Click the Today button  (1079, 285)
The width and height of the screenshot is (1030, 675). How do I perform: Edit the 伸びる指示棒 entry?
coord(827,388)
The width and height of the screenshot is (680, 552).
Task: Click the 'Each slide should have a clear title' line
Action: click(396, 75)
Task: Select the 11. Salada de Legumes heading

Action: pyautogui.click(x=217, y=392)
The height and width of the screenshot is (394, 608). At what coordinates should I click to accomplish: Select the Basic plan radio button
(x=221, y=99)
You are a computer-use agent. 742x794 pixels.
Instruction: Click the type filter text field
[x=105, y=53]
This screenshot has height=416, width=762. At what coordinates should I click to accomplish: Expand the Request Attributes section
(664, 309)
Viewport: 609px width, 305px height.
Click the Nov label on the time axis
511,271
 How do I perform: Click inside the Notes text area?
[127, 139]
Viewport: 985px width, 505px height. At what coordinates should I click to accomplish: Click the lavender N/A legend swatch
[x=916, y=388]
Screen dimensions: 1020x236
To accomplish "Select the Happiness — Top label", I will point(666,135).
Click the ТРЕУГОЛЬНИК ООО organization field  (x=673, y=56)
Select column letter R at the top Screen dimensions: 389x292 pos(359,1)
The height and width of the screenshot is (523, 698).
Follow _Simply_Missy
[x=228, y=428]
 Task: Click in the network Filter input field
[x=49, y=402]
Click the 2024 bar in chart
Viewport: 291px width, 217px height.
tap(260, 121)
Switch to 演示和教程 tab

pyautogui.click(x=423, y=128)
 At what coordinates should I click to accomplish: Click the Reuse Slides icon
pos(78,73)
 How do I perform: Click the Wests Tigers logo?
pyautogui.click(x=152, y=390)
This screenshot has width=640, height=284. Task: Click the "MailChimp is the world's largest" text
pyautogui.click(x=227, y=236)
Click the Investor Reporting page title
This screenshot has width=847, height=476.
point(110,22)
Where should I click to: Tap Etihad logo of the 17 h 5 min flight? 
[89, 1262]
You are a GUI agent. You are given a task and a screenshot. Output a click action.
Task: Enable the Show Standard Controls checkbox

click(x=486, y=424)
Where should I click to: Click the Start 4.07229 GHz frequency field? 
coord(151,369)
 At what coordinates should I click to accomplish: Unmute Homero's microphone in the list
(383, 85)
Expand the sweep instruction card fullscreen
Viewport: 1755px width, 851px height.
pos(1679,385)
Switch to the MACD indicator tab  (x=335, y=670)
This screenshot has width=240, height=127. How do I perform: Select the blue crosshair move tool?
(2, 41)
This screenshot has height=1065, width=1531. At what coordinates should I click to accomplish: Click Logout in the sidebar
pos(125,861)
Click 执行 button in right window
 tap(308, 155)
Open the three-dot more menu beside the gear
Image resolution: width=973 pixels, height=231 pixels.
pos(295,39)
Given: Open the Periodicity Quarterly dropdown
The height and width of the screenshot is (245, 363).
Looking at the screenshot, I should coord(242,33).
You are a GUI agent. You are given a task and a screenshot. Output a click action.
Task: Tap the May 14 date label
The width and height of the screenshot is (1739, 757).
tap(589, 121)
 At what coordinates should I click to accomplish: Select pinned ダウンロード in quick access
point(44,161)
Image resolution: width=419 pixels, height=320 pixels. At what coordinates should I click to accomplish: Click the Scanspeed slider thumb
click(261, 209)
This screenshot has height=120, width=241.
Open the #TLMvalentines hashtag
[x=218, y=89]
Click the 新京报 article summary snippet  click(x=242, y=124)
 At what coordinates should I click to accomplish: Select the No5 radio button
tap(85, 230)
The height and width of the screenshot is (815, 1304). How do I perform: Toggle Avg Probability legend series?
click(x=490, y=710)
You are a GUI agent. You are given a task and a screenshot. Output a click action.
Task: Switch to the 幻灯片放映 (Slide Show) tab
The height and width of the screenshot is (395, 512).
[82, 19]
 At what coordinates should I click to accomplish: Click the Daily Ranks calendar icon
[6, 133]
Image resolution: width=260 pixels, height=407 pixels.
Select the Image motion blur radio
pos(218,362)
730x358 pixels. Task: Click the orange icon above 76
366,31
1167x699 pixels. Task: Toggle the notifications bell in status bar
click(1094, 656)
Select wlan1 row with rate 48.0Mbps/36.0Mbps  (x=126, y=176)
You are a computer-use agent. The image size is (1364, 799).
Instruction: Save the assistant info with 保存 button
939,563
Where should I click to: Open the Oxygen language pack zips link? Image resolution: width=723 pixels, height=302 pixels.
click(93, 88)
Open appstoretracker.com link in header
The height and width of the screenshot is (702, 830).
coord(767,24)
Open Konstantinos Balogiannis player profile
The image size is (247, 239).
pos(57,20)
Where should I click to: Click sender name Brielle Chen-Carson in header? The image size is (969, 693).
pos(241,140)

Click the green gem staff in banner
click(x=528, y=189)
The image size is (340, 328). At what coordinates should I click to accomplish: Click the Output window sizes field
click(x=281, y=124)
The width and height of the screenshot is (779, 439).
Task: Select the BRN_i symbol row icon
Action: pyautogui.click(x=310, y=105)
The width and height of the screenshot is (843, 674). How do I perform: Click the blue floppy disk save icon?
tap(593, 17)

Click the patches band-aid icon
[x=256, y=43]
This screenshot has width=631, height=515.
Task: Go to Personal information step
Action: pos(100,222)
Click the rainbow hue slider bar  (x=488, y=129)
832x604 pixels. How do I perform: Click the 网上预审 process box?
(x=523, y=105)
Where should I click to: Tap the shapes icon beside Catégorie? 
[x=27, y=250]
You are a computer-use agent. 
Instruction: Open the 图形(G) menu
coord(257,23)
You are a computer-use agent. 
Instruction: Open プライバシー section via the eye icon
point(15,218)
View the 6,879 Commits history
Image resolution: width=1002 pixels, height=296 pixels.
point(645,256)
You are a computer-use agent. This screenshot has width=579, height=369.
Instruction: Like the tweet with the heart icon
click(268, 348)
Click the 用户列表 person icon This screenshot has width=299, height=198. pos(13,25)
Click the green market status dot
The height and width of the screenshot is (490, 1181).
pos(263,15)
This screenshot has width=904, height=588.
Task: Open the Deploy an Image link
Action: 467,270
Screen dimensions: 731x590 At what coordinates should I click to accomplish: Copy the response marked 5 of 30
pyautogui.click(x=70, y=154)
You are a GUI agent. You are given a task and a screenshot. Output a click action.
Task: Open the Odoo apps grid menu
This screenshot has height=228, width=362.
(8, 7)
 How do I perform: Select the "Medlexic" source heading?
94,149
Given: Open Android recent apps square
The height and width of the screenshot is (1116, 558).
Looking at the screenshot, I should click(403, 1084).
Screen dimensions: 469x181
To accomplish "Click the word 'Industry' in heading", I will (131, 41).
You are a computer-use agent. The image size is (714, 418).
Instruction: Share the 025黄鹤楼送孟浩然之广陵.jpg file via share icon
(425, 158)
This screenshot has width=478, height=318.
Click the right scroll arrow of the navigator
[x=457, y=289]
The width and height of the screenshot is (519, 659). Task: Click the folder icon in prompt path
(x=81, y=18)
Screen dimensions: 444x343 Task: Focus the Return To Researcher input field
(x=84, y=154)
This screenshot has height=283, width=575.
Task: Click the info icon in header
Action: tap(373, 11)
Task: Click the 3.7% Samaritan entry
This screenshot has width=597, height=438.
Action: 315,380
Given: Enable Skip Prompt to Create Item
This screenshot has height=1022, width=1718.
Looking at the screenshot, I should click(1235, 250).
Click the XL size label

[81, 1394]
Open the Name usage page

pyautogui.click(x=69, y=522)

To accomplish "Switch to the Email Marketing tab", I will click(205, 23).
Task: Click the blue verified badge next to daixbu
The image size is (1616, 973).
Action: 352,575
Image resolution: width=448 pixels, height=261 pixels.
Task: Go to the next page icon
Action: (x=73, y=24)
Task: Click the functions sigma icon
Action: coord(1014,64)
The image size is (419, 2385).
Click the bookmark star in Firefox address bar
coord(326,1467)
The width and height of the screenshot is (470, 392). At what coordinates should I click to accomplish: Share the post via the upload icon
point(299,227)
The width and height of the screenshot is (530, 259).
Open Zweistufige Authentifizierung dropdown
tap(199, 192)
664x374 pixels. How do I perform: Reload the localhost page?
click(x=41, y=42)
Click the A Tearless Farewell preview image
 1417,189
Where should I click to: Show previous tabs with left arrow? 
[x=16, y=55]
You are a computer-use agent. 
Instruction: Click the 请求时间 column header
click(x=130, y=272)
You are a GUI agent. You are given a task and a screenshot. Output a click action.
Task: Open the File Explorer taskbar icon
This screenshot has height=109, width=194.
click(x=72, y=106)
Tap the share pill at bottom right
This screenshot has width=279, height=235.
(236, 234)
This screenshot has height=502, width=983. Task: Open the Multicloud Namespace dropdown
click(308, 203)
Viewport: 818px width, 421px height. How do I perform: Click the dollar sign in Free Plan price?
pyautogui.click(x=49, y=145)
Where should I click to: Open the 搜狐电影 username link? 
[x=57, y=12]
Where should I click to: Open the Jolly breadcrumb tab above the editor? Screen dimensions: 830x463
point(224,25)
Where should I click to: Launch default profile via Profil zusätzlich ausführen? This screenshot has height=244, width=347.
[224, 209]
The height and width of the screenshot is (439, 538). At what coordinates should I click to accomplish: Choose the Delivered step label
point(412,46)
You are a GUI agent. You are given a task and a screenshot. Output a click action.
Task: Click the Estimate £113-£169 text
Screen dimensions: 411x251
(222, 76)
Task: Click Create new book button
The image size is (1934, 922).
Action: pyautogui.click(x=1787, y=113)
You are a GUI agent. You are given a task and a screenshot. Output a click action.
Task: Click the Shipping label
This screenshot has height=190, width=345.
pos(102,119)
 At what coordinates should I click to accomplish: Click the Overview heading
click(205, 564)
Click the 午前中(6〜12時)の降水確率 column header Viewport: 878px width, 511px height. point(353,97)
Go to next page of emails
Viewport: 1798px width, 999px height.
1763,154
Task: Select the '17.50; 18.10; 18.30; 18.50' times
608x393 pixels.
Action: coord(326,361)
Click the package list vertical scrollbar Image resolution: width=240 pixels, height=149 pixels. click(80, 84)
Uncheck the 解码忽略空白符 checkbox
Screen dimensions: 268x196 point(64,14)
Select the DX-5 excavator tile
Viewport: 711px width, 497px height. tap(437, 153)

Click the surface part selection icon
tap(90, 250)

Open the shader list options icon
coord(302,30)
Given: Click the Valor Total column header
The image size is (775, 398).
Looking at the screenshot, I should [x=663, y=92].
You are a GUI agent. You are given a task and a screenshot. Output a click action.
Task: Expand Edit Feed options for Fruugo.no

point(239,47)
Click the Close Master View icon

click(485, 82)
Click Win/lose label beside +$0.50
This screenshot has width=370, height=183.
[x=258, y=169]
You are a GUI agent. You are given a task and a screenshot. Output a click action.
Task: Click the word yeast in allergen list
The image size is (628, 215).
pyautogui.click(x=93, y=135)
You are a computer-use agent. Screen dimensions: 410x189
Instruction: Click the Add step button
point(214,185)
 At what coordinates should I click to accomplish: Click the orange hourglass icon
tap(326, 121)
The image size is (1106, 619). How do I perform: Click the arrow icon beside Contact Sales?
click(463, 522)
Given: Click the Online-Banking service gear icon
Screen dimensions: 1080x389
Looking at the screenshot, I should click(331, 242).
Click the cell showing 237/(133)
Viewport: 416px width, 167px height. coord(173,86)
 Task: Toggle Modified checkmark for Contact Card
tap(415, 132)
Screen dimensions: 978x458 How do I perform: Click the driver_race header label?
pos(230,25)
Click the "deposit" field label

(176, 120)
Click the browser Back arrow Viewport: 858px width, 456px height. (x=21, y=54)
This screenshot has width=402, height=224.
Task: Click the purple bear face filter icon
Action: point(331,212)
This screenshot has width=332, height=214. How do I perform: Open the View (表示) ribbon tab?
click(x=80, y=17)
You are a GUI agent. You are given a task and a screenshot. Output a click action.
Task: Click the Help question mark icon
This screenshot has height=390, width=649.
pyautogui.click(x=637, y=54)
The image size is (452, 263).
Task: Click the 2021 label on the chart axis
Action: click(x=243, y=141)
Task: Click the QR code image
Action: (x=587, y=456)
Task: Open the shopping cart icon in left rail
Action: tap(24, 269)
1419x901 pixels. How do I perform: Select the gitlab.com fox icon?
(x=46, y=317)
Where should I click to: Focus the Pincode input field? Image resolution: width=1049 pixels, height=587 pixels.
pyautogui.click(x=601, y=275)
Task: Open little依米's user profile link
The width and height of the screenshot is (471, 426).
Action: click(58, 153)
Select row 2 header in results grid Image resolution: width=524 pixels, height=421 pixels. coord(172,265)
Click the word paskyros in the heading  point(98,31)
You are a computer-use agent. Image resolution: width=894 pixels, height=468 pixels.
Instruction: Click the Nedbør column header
::::::::::
### Your assignment
From the entries above, write out only the lines starting at the line that holds "The width and height of the screenshot is (470, 392)." and ending at the line that holds "Task: Open the File Explorer taskbar icon", keeping both and matching them exactly.

### Result for this task
The width and height of the screenshot is (470, 392). At what coordinates should I click to accomplish: Share the post via the upload icon
point(299,227)
The width and height of the screenshot is (530, 259).
Open Zweistufige Authentifizierung dropdown
tap(199, 192)
664x374 pixels. How do I perform: Reload the localhost page?
click(x=41, y=42)
Click the A Tearless Farewell preview image
 1417,189
Where should I click to: Show previous tabs with left arrow? 
[x=16, y=55]
You are a computer-use agent. 
Instruction: Click the 请求时间 column header
click(x=130, y=272)
You are a GUI agent. You are given a task and a screenshot. Output a click action.
Task: Open the File Explorer taskbar icon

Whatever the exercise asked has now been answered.